I’ve been exploring the intersection of local AI inference and creative generation, and I wanted to push it beyond the usual text and image boundaries and let the latest Qwen 3.6 model do the job. So I decided to build a browser game entirely AI-generated using Qwen 3.6 and to guide it not too much. Let the model be creative and create a game for a target ground around the age of 8 years.

Hardware & Infrastructure:

  • 2x RTX A6000 GPUs for parallel inference and token generation
  • Ollama as the inference server (local LLM orchestration)
  • Qwen qwen3.6:35b-a3b-bf16 as the generative model
  • Hermes-Agents as the Agent driving the development (very successfull)

This setup provides enough horsepower to run a large 35B parameter model efficiently while maintaining reasonable latency for interactive game development.

The Model: Qwen 3.6:35b-a3b-bf16

The Qwen 3.6 model in its 35B quantized form (bf16) struck the right balance for this project:

  • Size: Large enough for coherent, creative output
  • Speed: Quantized to run efficiently on dual A6000s
  • Quality: Excellent instruction-following and creative generation
Hermes-Agent - Jump and run game

Hermes-Agent – Jump and run game

The Key Learning: Let the Model Breathe

Here’s what I discovered through experimentation: Don’t over-guide the model. Let it be creative.

My initial approach was heavily constrained specific rules, exact game mechanics, rigid structures. The results were… predictable and flat.

The breakthrough came when I switched to open-ended prompting:

Instead of:

“Generate a game with these exact rules: 1) Move with arrow keys 2) Collect items 3) Avoid enemies”

I tried then:

“Design a fun, engaging browser game. Think about what would make it interesting and enjoyable for a 8 year old girl. What mechanics would be surprising? What visuals would pop?”
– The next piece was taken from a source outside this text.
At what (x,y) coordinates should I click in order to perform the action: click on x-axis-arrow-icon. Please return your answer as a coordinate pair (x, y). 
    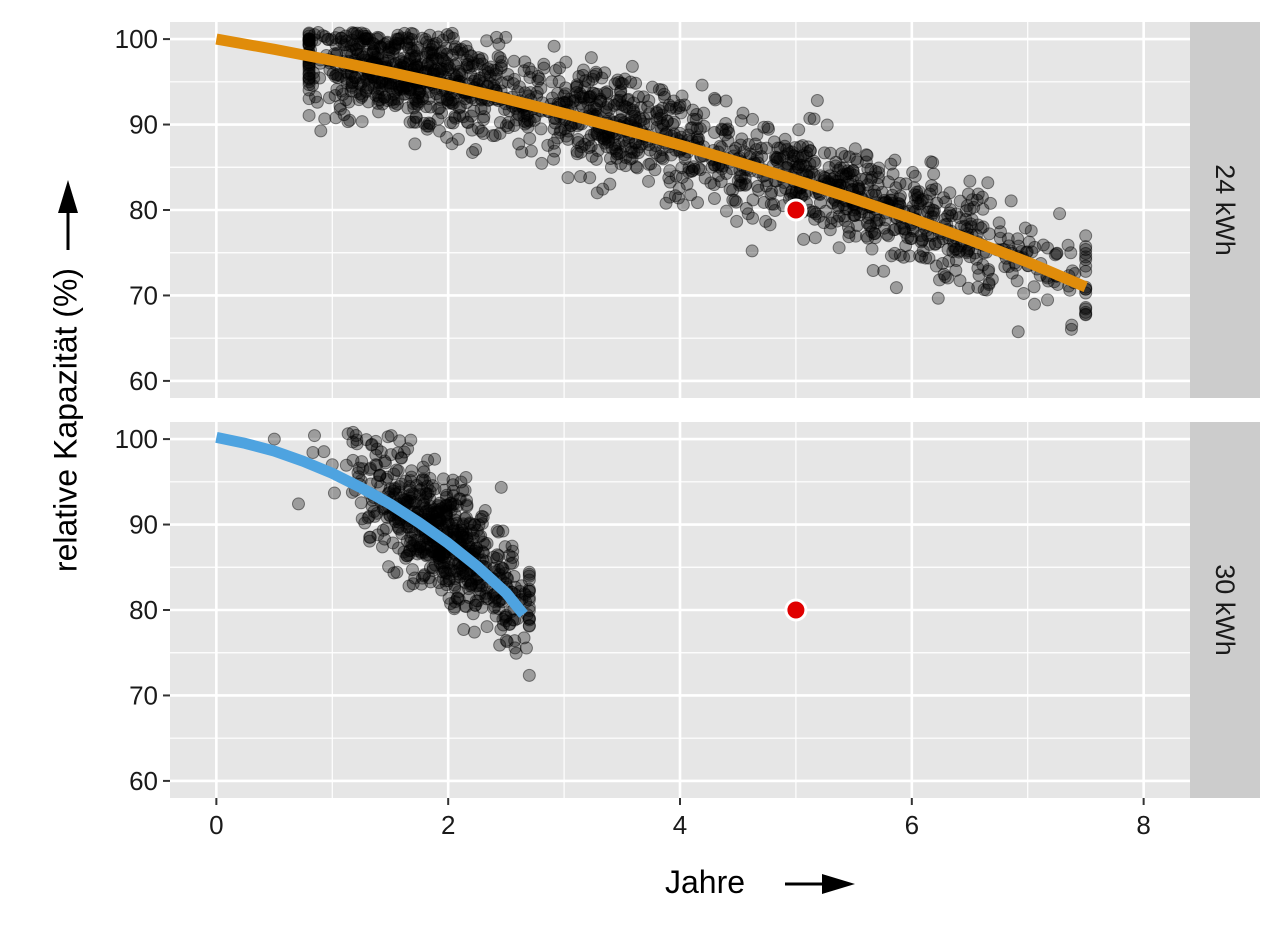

The difference was striking. When I stepped back and let Qwen explore the design space, it generated more innovative game mechanics, unexpected twists, and creative solutions I hadn’t considered.
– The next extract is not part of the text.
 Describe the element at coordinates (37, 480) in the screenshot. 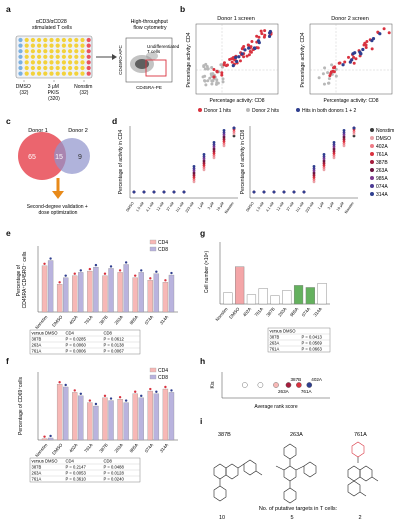

I see `pvalue-table-cell: 761A` at that location.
The lesson: Large language models are powerful ideation partners. They don’t just follow instructions they can contribute creative vision. The trick is knowing when to be prescriptive and when to be permissive.

Download:

If you like to download the small game and AGENT.md file Hermes-Agent generated then just klick the link: Jump_and_run_game

The Workflow

  1. Prompt Engineering (local Ollama + Qwen): High-level game concept → Qwen generates HTML and CSS / JavaScript if you ask for.
  2. Iteration: Review output, ask follow-up questions, refine (staying conversational, not mechanical)
  3. Testing: Run game directly in browser, identify issues
  4. Refinement Loop: Let the model fix bugs, enhance features, improve UX based on feedback

The entire process happened locally by using the Hermes-Agent no cloud API calls, no rate limits, full privacy because I am using Ollama as inferencing server.
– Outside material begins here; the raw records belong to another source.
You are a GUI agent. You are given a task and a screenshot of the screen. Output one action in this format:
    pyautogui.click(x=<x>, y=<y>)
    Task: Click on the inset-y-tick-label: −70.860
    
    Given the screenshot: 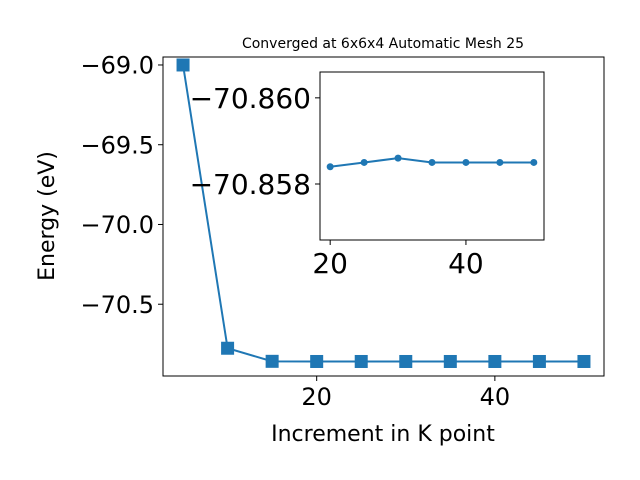 What is the action you would take?
    pyautogui.click(x=250, y=98)
    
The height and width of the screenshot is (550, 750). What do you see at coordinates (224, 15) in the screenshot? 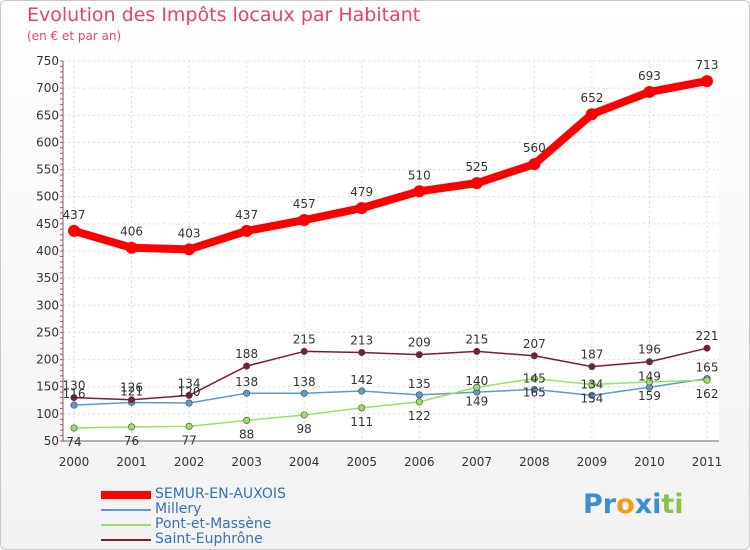
I see `chart-title: Evolution des Impôts locaux par Habitant` at bounding box center [224, 15].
This experiment raises some interesting questions I was thinking about after playing for a while:

  • Accessibility: If 35B models can run locally on accessible hardware (dual A6000s), what becomes possible for indie developers?
  • Iteration Speed: Traditional game development cycles vs. AI-assisted co-creation
  • Creativity: Does guided creativity produce better results than constrained design?
  • Scalability: What if tablets with integrated AI accelerators become the development platform?

The Next Frontier

The infrastructure for AI-assisted game development is already here. The models are capable. The hardware is becoming more affordable. What’s emerging is a new creative workflow where humans and AI collaborate as true partners.

This wasn’t about replacing game designers. It was about accelerating ideation and proving that local LLMs can handle complex, structured creative tasks and not just text or image generation.